Problem description:
Images are not wanted; transcribe the rest of the listing exactly.

The input:
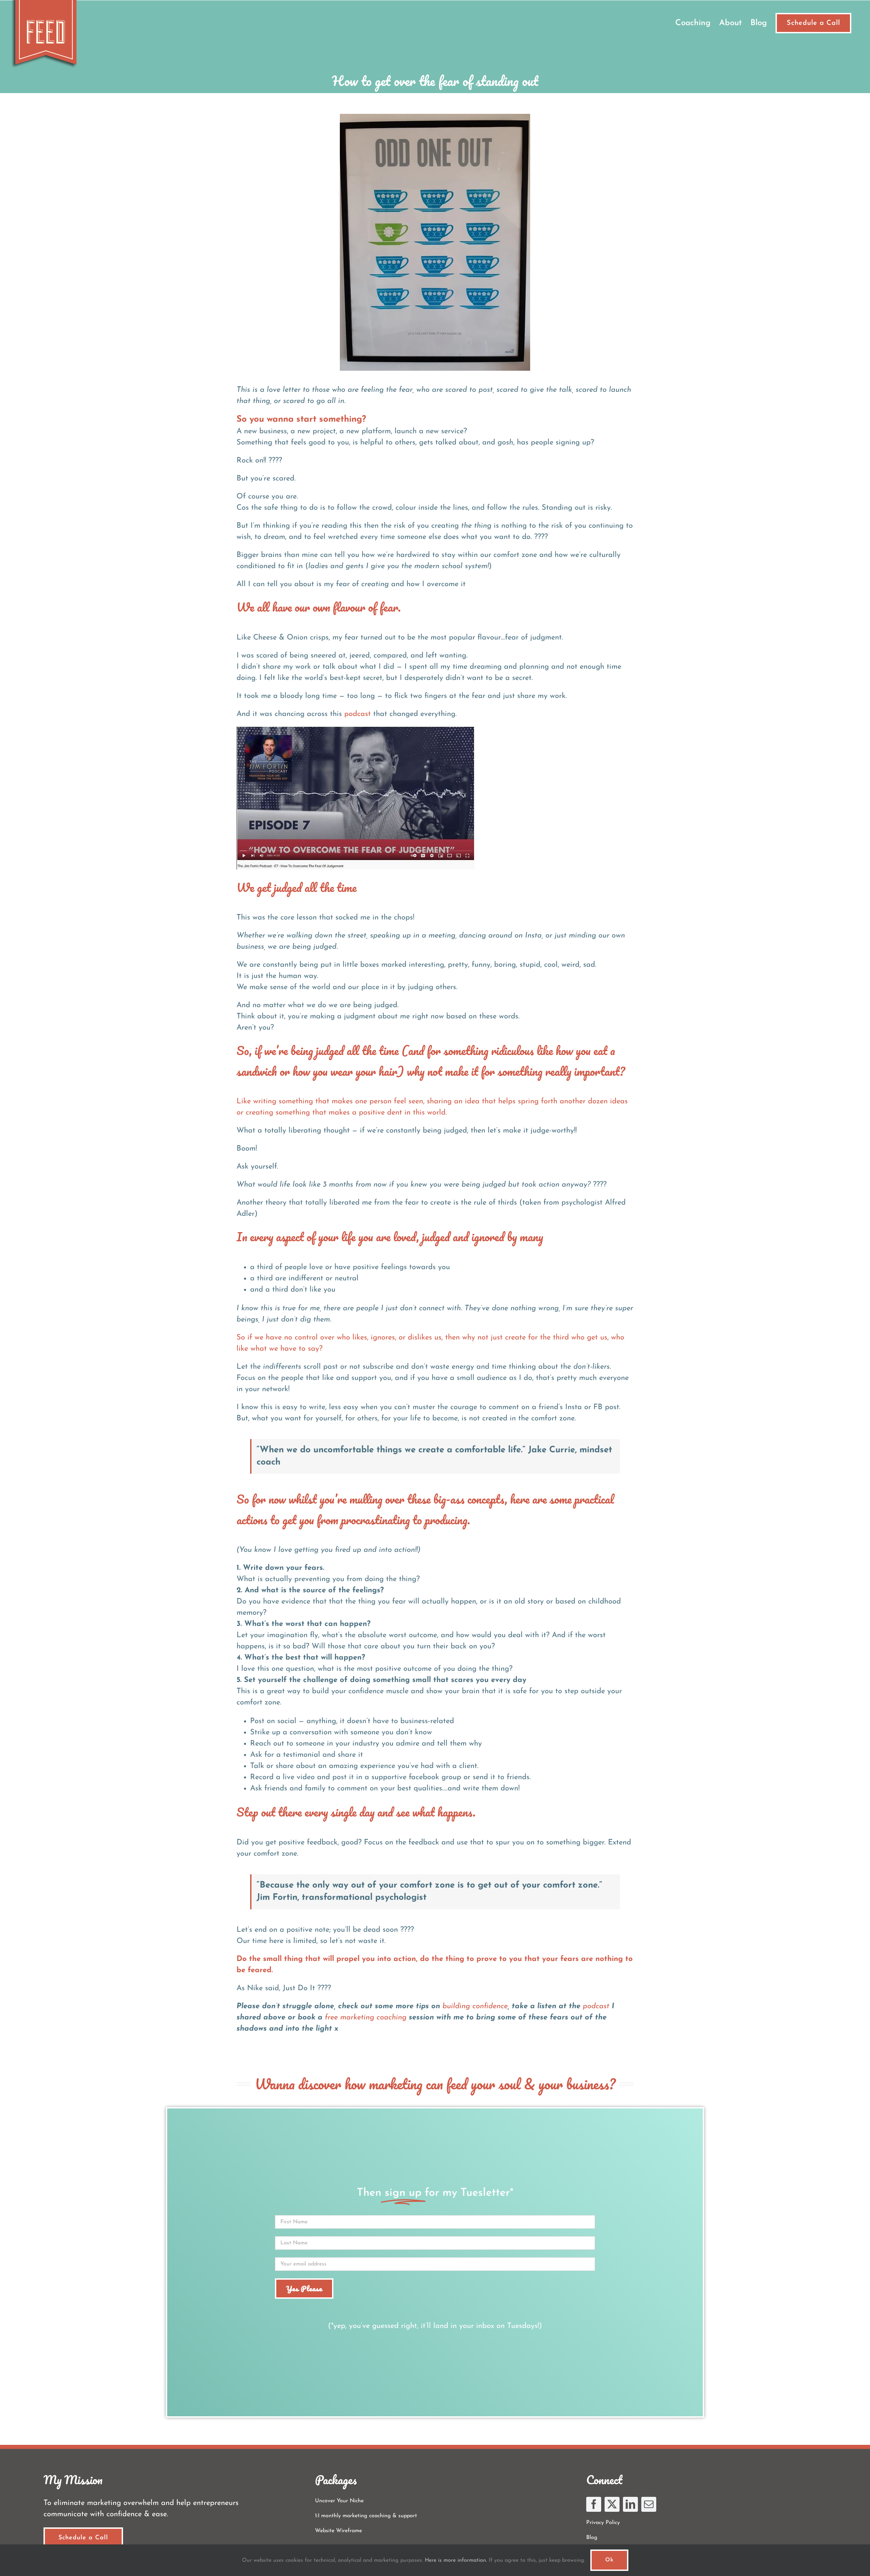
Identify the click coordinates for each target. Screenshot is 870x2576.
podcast (357, 714)
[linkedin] (630, 2504)
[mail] (648, 2504)
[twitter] (612, 2504)
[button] (435, 798)
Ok (609, 2560)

Final answer:
Identify the click coordinates for each target. Screenshot is 870x2576.
podcast (357, 714)
[linkedin] (630, 2504)
[mail] (648, 2504)
[twitter] (612, 2504)
[button] (435, 798)
Ok (609, 2560)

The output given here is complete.